__Excerpt__.
§ §

16. Rolling Down Friction Friction acts upwards along the incline. It provides the torque for rotation.

17. Sphere vs Ring Rolling down an incline: Solid Sphere reaches first (least K_rot, most K_trans). Ring reaches last.

18. Work by Static Friction In pure rolling, the point of contact is at rest. So static friction does Zero Work.

19. Radius of Gyration For Ring k=R. For Disc k=R/√2. For Solid Sphere k=√(2/5)R.

20. Flywheel Used in engines to smooth out fluctuations in energy by storing Rotational KE.

21. Axis Theorems Parallel Axis Theorem applies to any body. Perpendicular Axis Theorem applies ONLY to planar (2D) bodies.

22. Linear vs Angular displacement s = rθ. v = rω. a_t = rα.

23. Vector Nature Angular displacement dθ is a vector for small values. Large θ does not commute, so not a vector.

24. Rolling Friction Cause Caused by deformation of surface, creating a small ramp in front of the wheel.

25. Mass Distribution Ring/Disc Ring has mass further from center than disc. Hence I_Ring > I_Disc for same Mass/Radius.

26. Hollow vs Solid Sphere Hollow sphere is harder to rotate (higher I) than solid sphere of same M and R.

27. Torque direction Torque is perpendicular to both r and F.

28. Cross Product Order τ = r × F is correct. F × r is wrong (gives negative torque).

29. Equilibrium conditions For rigid body, both net force and net torque must be zero.

30. Door Handle Placed at edge to maximize distance r, thereby checking maximum Torque for minimum Force.

31. Screw Driver Thick handle gives larger r, making it easier to turn tight screws.

32. Wrench Long wrench makes unscrewing easier (Larger Moment Arm).

33. Center of Gravity Coincides with Centre of Mass if gravitational field is uniform (true for small bodies).

34. Stability Body is stable if its Center of Gravity is low and vertical line from CG falls within the base.

35. Toppling Occurs if the vertical line through CG passes outside the base support.

36. Helicopter Tail Rotor Needed to counter the torque produced by the main rotor on the fuselage (Conservation of L).

§ §

__Collected data__.
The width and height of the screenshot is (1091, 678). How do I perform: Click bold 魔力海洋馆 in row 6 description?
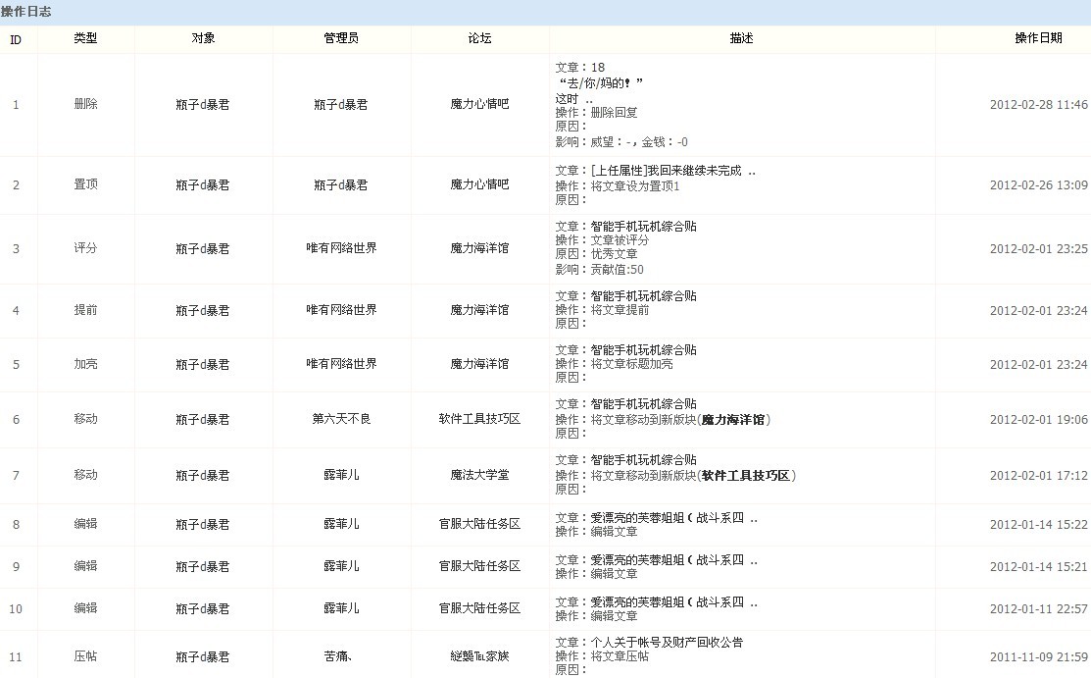click(735, 419)
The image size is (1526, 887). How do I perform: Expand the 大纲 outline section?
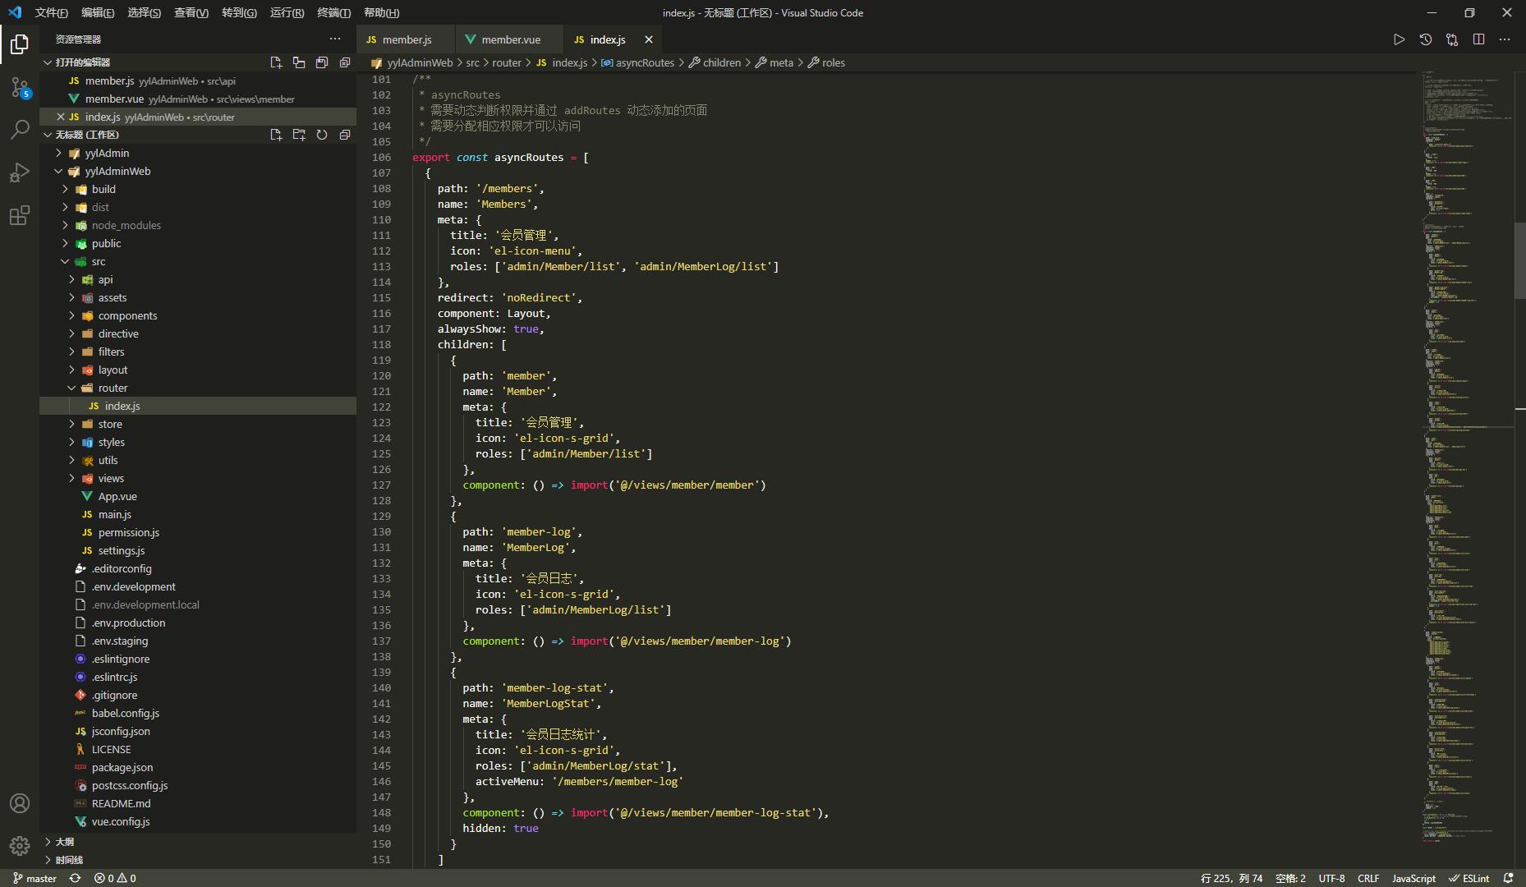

§ §

__Stated task 1__. Reproduce the passage of the rotational motion notes starting at "28. Cross Product" and ending at "must be zero.".
__Stated task 2__. Name each body for which the rotational motion notes give a radius of gyration, along with the value stated for it.

__Exercise solution 1__.
28. Cross Product Order τ = r × F is correct. F × r is wrong (gives negative torque).

29. Equilibrium conditions For rigid body, both net force and net torque must be zero.

__Exercise solution 2__.
Ring: k=R
Disc: k=R/√2
Solid Sphere: k=√(2/5)R